子ども用のお子様弁当は2,970円(税込)。
息子は小学校3年生の中でも体が大きくよく食べるほう。お子様弁当は全て完食の上、私や夫の串やお肉にも手を出していた。
小学校3年生くらいであれば、この量で十分な気がするな。
きちんとフタを開けて撮影しなかったけれど、左上は茶碗蒸し、黄色のお椀は煮麺。

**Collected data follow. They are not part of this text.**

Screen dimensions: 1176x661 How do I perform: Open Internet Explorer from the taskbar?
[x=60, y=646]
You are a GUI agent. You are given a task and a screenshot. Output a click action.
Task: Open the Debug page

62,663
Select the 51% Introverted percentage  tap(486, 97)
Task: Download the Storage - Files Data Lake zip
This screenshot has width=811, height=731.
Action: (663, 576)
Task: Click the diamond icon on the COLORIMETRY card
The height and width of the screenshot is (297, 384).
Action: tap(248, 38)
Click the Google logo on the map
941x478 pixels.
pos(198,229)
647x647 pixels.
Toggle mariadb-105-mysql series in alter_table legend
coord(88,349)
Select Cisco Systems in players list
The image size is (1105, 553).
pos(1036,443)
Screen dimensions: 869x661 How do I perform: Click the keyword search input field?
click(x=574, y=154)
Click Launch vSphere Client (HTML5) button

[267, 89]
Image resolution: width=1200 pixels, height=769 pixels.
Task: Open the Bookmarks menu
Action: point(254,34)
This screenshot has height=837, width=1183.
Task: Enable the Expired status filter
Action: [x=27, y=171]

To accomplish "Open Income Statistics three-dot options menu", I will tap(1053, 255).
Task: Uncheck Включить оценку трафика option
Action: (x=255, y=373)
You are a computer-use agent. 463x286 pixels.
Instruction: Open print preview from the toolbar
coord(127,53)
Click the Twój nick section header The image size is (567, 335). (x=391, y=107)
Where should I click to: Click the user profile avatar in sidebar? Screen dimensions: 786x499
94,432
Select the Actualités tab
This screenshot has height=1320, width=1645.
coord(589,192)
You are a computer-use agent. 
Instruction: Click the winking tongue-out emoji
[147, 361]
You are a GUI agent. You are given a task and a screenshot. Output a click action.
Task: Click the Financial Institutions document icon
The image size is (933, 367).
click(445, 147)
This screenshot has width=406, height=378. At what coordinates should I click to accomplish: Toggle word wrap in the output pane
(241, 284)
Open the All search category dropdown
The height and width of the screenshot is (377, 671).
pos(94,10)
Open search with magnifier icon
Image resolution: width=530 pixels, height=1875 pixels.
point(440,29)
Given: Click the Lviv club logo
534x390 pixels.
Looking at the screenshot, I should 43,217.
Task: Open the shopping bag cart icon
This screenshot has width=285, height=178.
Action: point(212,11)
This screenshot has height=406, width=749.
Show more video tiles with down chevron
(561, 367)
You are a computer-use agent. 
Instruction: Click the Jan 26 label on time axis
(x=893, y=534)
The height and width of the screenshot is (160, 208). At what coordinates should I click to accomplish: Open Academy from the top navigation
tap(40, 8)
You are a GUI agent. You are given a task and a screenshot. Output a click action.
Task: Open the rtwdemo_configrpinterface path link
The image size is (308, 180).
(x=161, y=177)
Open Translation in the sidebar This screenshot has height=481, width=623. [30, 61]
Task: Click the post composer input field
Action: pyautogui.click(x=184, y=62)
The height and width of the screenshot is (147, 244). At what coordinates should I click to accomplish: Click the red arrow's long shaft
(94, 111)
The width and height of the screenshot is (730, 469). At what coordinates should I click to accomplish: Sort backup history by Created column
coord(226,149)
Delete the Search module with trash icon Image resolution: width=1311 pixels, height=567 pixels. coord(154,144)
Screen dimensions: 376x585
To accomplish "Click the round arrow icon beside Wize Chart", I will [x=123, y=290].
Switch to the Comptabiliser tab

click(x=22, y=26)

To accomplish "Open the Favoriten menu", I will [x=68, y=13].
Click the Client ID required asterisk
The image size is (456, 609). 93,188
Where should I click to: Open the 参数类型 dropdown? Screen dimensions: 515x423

子どもの苦手なもの一切ナシ! 子どもからすれば最高に贅沢な一膳のような気がする。
味もさることながら
デザートは和風パフェ。
もちろん、味はさることながらデザートの段階で最も感じていたことは「日本料理 四季」の接客の素晴らしさ。
実はメインの段階で、ランクアップしていた夫の料理も手違いで普通のメインの串物が来てしまったのだが、そのお詫びとしてほうじ茶プリンなどをサービスしてくれた(写真左上にちらっと写っている)。
もちろん、すぐにランクアップした方のステーキや鮑のお皿を持ってきてくれたため、こちらはあまり気にしていなかったのだが。
ええー! いいのにー! と思いつつ頂いた。
日〜月曜日にかけての宿泊だったため、金曜日や土曜日よりもやや席にも余裕があったということもあるだろうが、慌ただしさがなく落ち着いて食事ができる空間だった。
何度もお酒の注文をお願いしたり、お酒の内容を聞いたりしたが、毎度にこやかに対応してくれている中居さんばかりでとっても感じが良く、味だけではない、非常に満足度の高いお店。
また浜松行きたい。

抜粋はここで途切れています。